Element and text location data

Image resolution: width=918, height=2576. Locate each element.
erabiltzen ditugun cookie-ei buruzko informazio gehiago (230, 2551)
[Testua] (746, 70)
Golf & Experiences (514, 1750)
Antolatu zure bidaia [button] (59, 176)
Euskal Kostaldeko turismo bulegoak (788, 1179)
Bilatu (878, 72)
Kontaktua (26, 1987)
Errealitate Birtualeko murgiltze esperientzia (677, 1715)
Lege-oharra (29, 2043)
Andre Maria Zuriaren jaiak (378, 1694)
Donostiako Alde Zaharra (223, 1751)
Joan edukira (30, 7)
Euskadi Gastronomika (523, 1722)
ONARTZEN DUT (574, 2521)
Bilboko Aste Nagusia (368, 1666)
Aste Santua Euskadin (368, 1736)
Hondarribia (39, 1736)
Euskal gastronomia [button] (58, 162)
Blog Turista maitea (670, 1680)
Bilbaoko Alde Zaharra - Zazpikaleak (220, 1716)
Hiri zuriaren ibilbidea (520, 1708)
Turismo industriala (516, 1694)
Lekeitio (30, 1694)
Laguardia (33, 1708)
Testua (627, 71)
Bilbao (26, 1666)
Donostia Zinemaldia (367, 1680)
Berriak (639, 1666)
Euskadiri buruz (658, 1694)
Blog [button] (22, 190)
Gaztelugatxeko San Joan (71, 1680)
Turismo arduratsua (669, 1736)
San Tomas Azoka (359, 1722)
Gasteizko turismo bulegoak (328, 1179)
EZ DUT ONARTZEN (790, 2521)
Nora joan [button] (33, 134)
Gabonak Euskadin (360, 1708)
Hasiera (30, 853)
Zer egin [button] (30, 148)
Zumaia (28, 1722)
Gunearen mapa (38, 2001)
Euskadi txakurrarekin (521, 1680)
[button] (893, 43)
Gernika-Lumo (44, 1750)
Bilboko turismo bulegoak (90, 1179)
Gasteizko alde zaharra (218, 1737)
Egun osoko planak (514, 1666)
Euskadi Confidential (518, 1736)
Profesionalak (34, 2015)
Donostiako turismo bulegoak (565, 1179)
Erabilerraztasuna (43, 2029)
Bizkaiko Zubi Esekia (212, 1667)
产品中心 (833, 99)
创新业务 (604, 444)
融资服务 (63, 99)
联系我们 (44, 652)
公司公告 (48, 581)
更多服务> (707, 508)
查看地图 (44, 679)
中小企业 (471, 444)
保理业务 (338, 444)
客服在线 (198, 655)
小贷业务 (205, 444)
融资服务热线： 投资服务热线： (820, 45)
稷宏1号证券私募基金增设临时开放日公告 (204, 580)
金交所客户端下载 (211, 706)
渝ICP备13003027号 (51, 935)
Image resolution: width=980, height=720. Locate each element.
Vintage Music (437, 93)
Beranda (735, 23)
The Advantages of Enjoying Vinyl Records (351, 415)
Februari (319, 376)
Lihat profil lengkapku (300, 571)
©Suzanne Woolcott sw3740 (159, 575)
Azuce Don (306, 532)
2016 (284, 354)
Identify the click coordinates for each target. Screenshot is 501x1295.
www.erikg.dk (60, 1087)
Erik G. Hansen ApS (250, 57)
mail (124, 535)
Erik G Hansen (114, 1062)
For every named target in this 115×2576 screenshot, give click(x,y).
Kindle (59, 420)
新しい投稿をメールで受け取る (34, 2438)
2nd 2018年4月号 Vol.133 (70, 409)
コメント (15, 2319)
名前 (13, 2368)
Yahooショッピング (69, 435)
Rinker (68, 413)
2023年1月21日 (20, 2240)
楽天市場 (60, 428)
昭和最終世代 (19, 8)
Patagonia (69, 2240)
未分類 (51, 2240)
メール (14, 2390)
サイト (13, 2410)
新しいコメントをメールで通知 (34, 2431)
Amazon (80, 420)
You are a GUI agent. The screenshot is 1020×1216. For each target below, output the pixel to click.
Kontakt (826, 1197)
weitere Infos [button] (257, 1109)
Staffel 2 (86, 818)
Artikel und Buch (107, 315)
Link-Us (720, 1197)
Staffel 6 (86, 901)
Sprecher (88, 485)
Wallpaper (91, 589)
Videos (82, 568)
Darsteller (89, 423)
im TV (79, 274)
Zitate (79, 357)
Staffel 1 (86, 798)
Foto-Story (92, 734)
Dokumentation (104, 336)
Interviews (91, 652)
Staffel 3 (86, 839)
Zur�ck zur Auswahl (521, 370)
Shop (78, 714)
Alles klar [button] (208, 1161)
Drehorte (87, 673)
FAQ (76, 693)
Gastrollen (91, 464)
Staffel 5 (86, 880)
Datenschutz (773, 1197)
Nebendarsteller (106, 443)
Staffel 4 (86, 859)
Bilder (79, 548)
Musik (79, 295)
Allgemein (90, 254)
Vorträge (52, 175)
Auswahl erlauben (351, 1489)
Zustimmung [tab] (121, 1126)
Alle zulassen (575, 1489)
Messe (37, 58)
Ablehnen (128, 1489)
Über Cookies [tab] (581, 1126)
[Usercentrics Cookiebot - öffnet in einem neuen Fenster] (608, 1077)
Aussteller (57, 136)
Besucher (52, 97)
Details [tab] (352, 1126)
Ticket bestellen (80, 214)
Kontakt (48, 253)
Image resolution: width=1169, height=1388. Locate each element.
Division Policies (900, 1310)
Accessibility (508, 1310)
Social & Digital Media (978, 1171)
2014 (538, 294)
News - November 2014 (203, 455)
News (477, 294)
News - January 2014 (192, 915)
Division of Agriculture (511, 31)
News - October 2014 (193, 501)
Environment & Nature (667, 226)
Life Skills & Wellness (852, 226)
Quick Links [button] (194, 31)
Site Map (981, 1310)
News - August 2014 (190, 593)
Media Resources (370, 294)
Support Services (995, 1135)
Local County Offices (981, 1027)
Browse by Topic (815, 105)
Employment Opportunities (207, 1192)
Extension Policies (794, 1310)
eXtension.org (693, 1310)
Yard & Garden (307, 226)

▶ TASK PROMPT
Rewrite everything from the first line of the entries down to the line containing "Antolatu zure bidaia [button] (59, 176)", that line included. Multiply each coordinate pair given as an answer by 0.65 and round to whole numbers, rounding halves up.

▶ FULL RESPONSE
Image resolution: width=918, height=2576. Locate each element.
erabiltzen ditugun cookie-ei buruzko informazio gehiago (150, 1658)
[Testua] (485, 46)
Golf & Experiences (334, 1138)
Antolatu zure bidaia [button] (38, 114)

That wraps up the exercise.